Each line from the one containing "Terms (143, 2436)" to the end of the records should be copied exactly, and no other line.

** Opening Task data block **

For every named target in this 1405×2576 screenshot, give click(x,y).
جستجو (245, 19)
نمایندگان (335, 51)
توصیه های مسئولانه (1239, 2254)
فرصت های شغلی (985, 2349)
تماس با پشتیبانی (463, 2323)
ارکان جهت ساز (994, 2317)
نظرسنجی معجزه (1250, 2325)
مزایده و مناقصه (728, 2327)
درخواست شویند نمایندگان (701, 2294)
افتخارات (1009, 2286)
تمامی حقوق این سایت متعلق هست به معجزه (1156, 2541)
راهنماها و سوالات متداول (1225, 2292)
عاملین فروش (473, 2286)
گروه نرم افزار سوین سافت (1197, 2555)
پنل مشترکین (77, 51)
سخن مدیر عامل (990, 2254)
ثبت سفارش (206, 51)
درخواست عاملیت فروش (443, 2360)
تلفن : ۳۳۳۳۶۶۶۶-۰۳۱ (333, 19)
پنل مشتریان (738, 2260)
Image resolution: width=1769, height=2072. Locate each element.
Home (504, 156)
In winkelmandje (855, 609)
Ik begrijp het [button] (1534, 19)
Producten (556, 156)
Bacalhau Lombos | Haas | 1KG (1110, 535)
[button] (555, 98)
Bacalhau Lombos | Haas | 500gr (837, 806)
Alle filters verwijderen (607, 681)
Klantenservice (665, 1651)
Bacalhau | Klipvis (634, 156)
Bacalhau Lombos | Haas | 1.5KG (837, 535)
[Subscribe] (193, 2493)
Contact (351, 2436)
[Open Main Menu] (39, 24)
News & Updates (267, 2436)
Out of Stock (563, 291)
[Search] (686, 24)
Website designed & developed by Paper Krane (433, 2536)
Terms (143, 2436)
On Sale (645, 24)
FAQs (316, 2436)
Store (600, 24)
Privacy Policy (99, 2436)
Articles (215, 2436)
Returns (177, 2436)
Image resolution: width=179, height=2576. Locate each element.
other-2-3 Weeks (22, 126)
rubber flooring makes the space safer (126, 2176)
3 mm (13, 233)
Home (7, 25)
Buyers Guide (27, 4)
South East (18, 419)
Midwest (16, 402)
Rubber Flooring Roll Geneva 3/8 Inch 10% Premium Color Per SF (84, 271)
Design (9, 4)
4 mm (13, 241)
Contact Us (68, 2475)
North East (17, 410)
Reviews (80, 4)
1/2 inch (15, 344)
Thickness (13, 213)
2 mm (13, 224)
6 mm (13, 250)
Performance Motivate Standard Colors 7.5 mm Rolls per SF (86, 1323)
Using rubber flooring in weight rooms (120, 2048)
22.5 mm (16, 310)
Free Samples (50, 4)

** Closing Task data block **

= Response box =
Terms (143, 2436)
On Sale (645, 24)
FAQs (316, 2436)
Store (600, 24)
Privacy Policy (99, 2436)
Articles (215, 2436)
Returns (177, 2436)
Image resolution: width=179, height=2576. Locate each element.
other-2-3 Weeks (22, 126)
rubber flooring makes the space safer (126, 2176)
3 mm (13, 233)
Home (7, 25)
Buyers Guide (27, 4)
South East (18, 419)
Midwest (16, 402)
Rubber Flooring Roll Geneva 3/8 Inch 10% Premium Color Per SF (84, 271)
Design (9, 4)
4 mm (13, 241)
Contact Us (68, 2475)
North East (17, 410)
Reviews (80, 4)
1/2 inch (15, 344)
Thickness (13, 213)
2 mm (13, 224)
6 mm (13, 250)
Performance Motivate Standard Colors 7.5 mm Rolls per SF (86, 1323)
Using rubber flooring in weight rooms (120, 2048)
22.5 mm (16, 310)
Free Samples (50, 4)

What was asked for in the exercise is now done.